DATA:
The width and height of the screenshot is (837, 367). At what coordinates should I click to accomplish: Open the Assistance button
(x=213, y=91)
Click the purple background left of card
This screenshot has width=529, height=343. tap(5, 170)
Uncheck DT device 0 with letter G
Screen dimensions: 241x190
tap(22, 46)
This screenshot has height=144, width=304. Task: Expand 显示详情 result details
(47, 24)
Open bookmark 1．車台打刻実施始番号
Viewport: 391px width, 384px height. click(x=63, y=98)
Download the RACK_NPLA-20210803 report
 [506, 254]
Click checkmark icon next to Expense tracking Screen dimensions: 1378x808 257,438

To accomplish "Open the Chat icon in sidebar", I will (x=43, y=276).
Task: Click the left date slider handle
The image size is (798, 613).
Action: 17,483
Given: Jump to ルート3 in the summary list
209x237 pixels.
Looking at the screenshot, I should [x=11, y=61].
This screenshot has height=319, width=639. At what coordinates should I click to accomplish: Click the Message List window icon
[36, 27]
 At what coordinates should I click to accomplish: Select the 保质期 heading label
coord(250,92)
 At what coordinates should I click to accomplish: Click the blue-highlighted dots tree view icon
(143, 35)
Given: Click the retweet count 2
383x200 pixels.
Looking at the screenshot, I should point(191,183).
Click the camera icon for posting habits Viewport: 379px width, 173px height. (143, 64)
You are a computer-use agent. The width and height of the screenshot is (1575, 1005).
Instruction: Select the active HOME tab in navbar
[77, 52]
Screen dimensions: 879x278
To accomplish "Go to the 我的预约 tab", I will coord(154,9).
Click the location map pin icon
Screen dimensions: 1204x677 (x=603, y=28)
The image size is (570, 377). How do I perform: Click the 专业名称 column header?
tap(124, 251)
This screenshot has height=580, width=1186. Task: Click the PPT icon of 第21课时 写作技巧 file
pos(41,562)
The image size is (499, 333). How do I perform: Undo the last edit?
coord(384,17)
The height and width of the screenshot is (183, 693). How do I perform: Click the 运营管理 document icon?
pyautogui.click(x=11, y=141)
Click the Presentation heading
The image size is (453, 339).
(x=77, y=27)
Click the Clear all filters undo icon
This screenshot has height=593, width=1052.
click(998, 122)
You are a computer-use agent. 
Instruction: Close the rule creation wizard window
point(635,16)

WHAT NEEDS TO BE DONE: Repeat back all entries verbatim.

SOLUTION BELOW:
The width and height of the screenshot is (837, 367). At what coordinates should I click to accomplish: Open the Assistance button
(x=213, y=91)
Click the purple background left of card
This screenshot has width=529, height=343. tap(5, 170)
Uncheck DT device 0 with letter G
Screen dimensions: 241x190
tap(22, 46)
This screenshot has height=144, width=304. Task: Expand 显示详情 result details
(47, 24)
Open bookmark 1．車台打刻実施始番号
Viewport: 391px width, 384px height. click(x=63, y=98)
Download the RACK_NPLA-20210803 report
 [506, 254]
Click checkmark icon next to Expense tracking Screen dimensions: 1378x808 257,438

To accomplish "Open the Chat icon in sidebar", I will (x=43, y=276).
Task: Click the left date slider handle
The image size is (798, 613).
Action: 17,483
Given: Jump to ルート3 in the summary list
209x237 pixels.
Looking at the screenshot, I should [x=11, y=61].
This screenshot has height=319, width=639. At what coordinates should I click to accomplish: Click the Message List window icon
[36, 27]
 At what coordinates should I click to accomplish: Select the 保质期 heading label
coord(250,92)
 At what coordinates should I click to accomplish: Click the blue-highlighted dots tree view icon
(143, 35)
Given: Click the retweet count 2
383x200 pixels.
Looking at the screenshot, I should point(191,183).
Click the camera icon for posting habits Viewport: 379px width, 173px height. (143, 64)
You are a computer-use agent. The width and height of the screenshot is (1575, 1005).
Instruction: Select the active HOME tab in navbar
[77, 52]
Screen dimensions: 879x278
To accomplish "Go to the 我的预约 tab", I will coord(154,9).
Click the location map pin icon
Screen dimensions: 1204x677 (x=603, y=28)
The image size is (570, 377). How do I perform: Click the 专业名称 column header?
tap(124, 251)
This screenshot has height=580, width=1186. Task: Click the PPT icon of 第21课时 写作技巧 file
pos(41,562)
The image size is (499, 333). How do I perform: Undo the last edit?
coord(384,17)
The height and width of the screenshot is (183, 693). How do I perform: Click the 运营管理 document icon?
pyautogui.click(x=11, y=141)
Click the Presentation heading
The image size is (453, 339).
(x=77, y=27)
Click the Clear all filters undo icon
This screenshot has height=593, width=1052.
click(998, 122)
You are a computer-use agent. 
Instruction: Close the rule creation wizard window
point(635,16)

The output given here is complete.